Wie läuft eine Spielverschiebung nun in der Praxis ab? Eine Spielverschiebung ist offiziell, wenn sie von Liga-Direktor Denis Vaucher oder dem fürs Rechtswesen zuständigen Philipp Bohnenblust angeordnet wird. Die Meldungen der Kantonsärzte laufen bei diesen beiden Verbands-Angestellten ein, die auch die Funktion als «Covid-Verantwortliche» einnehmen und die offiziellen Ansprechpersonen für alle Angelegenheiten zu diesem Thema sind.
Am gestrigen Mittwoch musste Willi Vögtlin seine Tätigkeit in der Weinhandlung im bernischen Kirchberg einstellen. «Es stimmt, ich habe nichts verkauft. Zum Glück hat sich meine Frau ums Geschäft gekümmert.» Es galt ja, gleich fünf Spielverschiebungen zu bearbeiten.
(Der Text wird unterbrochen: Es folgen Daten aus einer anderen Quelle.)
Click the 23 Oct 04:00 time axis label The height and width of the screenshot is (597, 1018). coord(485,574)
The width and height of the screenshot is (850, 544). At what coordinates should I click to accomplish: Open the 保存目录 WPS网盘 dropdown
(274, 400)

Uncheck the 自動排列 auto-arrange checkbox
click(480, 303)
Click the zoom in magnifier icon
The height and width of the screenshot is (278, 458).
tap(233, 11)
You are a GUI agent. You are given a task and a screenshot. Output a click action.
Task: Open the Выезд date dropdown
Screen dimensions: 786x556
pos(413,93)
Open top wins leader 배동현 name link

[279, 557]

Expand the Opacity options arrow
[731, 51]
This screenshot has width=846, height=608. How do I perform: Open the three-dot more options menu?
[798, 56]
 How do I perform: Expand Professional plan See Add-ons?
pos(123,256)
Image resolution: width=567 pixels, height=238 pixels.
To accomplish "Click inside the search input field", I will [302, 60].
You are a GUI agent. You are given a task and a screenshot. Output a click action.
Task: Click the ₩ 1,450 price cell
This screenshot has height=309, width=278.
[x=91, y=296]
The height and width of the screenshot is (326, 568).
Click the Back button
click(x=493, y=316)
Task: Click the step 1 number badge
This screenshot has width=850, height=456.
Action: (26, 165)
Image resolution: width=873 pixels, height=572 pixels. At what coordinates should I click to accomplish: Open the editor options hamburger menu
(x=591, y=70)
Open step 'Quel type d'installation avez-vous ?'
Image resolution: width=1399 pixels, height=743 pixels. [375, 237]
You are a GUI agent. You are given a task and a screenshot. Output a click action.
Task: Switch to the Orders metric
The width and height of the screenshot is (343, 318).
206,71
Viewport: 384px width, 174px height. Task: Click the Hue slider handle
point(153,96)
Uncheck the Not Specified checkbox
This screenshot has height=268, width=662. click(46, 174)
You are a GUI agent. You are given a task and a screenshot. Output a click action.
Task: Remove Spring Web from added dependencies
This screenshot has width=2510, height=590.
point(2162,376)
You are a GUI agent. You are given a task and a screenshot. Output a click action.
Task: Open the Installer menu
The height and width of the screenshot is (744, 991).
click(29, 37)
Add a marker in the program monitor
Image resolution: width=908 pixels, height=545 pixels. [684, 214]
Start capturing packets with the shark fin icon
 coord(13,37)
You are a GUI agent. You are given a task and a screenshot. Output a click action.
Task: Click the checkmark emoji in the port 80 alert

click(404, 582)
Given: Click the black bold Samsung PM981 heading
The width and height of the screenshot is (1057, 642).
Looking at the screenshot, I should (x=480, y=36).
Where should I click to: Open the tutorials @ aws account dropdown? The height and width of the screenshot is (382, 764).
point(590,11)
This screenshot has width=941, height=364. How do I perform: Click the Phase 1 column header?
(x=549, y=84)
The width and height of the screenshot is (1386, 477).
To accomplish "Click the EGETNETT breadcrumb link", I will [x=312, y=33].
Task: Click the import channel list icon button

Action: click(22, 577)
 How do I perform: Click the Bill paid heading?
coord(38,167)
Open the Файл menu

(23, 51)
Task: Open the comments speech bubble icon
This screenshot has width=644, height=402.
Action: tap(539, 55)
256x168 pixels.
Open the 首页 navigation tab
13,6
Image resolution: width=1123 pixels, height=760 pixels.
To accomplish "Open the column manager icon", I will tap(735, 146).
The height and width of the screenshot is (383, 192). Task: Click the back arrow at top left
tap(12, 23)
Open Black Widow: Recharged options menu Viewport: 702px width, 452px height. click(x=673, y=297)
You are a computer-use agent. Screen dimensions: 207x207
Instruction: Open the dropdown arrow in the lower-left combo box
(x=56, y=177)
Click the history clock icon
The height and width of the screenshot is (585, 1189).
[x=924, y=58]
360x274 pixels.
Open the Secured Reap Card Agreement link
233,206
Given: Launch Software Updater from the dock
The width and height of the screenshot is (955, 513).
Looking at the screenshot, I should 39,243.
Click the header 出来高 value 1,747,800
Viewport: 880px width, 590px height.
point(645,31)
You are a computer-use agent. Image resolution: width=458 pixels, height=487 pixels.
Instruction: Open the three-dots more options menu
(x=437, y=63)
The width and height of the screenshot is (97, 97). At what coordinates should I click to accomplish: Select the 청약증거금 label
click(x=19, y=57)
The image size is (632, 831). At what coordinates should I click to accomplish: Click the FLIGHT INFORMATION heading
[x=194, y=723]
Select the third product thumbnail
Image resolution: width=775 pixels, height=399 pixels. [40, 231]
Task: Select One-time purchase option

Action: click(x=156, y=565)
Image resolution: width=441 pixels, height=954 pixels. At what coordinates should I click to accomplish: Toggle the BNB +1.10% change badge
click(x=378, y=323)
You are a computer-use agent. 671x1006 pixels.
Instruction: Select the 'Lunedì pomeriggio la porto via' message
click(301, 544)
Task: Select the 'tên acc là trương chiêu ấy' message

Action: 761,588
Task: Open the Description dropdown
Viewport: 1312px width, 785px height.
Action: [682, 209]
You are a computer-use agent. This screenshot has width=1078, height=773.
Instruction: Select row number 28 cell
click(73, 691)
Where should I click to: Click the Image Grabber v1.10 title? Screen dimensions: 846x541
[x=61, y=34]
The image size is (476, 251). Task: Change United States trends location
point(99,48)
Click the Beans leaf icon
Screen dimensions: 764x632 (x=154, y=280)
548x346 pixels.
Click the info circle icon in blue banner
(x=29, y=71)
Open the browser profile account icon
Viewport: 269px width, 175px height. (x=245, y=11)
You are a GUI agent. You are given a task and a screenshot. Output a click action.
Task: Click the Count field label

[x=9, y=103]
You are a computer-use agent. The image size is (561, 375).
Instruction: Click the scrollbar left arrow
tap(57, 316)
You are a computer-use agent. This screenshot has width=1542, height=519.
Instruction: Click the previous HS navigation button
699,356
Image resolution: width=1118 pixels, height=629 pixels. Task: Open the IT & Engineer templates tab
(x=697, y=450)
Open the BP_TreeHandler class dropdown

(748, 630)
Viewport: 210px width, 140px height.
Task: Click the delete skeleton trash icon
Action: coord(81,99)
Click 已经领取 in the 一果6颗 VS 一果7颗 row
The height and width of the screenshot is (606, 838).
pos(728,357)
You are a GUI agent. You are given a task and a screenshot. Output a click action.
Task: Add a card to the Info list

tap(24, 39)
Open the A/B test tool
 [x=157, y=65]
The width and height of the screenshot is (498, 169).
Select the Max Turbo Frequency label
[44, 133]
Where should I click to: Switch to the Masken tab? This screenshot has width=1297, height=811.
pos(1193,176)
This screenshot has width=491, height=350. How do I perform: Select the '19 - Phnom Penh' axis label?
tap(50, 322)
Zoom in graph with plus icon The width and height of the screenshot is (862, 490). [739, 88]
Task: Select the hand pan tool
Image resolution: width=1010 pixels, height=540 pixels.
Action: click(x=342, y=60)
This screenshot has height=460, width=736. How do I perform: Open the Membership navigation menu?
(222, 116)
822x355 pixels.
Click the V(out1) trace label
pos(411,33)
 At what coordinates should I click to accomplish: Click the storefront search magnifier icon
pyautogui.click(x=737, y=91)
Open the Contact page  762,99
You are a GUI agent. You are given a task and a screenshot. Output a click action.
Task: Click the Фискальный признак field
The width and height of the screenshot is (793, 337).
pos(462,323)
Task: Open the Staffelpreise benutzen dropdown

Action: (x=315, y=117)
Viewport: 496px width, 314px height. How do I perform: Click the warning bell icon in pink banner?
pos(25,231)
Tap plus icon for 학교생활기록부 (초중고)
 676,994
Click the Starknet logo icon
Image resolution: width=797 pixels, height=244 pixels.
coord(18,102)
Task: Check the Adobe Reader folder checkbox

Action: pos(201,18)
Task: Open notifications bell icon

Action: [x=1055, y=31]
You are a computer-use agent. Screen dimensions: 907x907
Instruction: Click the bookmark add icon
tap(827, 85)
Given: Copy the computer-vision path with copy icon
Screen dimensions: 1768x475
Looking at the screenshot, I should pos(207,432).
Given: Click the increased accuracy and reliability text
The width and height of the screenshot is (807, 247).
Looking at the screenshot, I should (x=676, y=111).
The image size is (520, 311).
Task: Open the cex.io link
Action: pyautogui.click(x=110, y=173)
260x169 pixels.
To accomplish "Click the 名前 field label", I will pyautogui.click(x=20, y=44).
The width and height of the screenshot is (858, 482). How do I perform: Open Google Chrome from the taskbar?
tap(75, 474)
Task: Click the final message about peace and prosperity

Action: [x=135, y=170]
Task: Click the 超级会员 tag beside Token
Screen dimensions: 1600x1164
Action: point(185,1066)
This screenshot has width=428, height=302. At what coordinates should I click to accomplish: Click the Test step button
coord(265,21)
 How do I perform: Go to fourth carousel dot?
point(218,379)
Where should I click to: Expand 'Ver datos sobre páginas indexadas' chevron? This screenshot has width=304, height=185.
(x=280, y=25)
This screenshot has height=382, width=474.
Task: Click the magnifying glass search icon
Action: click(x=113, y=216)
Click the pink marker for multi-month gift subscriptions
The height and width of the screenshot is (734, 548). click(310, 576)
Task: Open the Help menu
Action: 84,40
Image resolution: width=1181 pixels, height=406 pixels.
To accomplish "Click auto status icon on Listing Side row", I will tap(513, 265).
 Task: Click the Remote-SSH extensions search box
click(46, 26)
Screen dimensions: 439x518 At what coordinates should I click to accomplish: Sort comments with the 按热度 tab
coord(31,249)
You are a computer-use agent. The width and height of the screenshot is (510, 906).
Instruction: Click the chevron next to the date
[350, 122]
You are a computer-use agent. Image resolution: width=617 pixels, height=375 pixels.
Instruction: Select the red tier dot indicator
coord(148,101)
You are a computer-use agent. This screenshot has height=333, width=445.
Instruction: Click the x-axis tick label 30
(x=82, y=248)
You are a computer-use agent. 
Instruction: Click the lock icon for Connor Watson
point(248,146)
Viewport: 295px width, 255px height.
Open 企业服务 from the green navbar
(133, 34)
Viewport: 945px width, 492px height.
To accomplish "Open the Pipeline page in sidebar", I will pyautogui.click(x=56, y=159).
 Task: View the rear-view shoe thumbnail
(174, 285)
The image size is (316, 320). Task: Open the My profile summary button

Zum ersten Mal habe er um 07.45 Uhr das Hosentelefon abgenommen, um 22.45 Uhr das letzte. Ein neues Datum für die fünf abgesagten Partien hat er trotz einem 15-Stunden-Tag und mehr als 25 Telefonaten noch nicht gefunden.
Wie hilflos das Hockey nun den Behörden ausgeliefert ist, zeigt das Reglement. Die Klubs der beiden höchsten Ligen hatten sich in kluger Voraussicht im Hinblick auf die Covid-Probleme darauf geeinigt, dass eine Partie gespielt werden muss, wenn zwölf Feldspieler plus ein Torhüter eingesetzt werden können. Diese Regelung wird obsolet, wenn die Kantonsärzte Quarantäne fürs ganze Team anordnen wie im Fall von Gottéron und Lugano.
Die Entschädigung für das Erstellen der Spielpläne bei den Elitejunioren, der Swiss League, der National League, die Organisation des Cups und das Management aller Spielverschiebungen entspricht lohntechnisch einer 70 Prozent-Stelle. Frage an Willi Vögtlin: Verdienen Sie weniger als das im Verbands-Geschäftsbericht ausgewiesene Honorar von Präsident Michael Rindlisbacher in der Höhe von 85'200 Franken?
Er windet sich und will nicht antworten. Ich solle mich mit solchen Fragen bitte an Verbands-Kommunikationschefin Manuela Hess wenden. Er bekomme intern sonst wieder eins aufs Dach. Auf den Hinweis, er solle doch kein Frosch sein, man kenne sich doch seit mehr als 30 Jahren, die Bezüge seines Präsidenten seien ja öffentlich, da könne er doch auch über seine Entschädigung reden und eine neugierige Leserschaft interessiere sich halt immer für Geldfragen, murmelt er schliesslich mehr als er sagt: «In Gottes Namen halt: Ja.» Und lässt sich schliesslich sogar noch etwas unwirsch die Bemerkung entlocken, es sei sogar erheblich weniger.
Ohne sich dem Verdacht der Polemik auszusetzen, dürfen wir also sagen: Willi Vögtlin ist wahrscheinlich der Verbandsprofi mit dem günstigsten Preis/Leistungsverhältnis. Hockey ist eben seine Leidenschaft und er wäre eigentlich auch ein guter Verbandspräsident geworden.